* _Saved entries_

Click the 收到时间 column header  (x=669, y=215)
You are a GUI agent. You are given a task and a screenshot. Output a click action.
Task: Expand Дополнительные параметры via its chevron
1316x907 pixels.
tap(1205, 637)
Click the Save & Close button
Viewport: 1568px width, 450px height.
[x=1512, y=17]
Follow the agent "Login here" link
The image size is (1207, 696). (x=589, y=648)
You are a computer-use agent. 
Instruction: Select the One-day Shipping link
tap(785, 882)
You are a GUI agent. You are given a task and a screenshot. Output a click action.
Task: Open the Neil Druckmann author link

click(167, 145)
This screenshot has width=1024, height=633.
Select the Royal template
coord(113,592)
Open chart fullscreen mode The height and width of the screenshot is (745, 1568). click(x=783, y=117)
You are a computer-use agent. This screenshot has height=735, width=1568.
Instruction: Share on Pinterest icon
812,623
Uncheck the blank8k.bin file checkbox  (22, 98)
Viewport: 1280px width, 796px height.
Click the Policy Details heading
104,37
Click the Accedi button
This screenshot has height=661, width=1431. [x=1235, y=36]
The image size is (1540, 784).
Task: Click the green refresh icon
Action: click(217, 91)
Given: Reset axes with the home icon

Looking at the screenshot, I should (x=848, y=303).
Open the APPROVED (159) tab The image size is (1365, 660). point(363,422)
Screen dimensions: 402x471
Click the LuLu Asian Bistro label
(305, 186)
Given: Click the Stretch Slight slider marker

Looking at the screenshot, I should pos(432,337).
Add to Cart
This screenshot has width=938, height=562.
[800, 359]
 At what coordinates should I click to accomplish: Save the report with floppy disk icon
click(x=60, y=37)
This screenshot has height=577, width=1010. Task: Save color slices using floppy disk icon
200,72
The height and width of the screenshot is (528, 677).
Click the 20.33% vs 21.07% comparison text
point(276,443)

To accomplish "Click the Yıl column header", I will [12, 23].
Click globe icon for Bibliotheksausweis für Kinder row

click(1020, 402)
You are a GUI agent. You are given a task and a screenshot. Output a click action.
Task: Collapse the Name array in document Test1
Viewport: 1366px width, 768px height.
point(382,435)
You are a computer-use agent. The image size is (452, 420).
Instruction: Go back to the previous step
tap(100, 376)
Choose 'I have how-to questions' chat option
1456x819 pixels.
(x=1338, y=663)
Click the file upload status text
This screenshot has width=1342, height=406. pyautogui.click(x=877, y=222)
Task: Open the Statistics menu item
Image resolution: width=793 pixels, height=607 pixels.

* _THE PROBLEM_
Which lines of the data include "computer"? Copy each of them.

* _SOLUTION FOR THIS TASK_
You are a computer-use agent. 
You are a computer-use agent. This screenshot has height=735, width=1568.
You are a computer-use agent. The image size is (452, 420).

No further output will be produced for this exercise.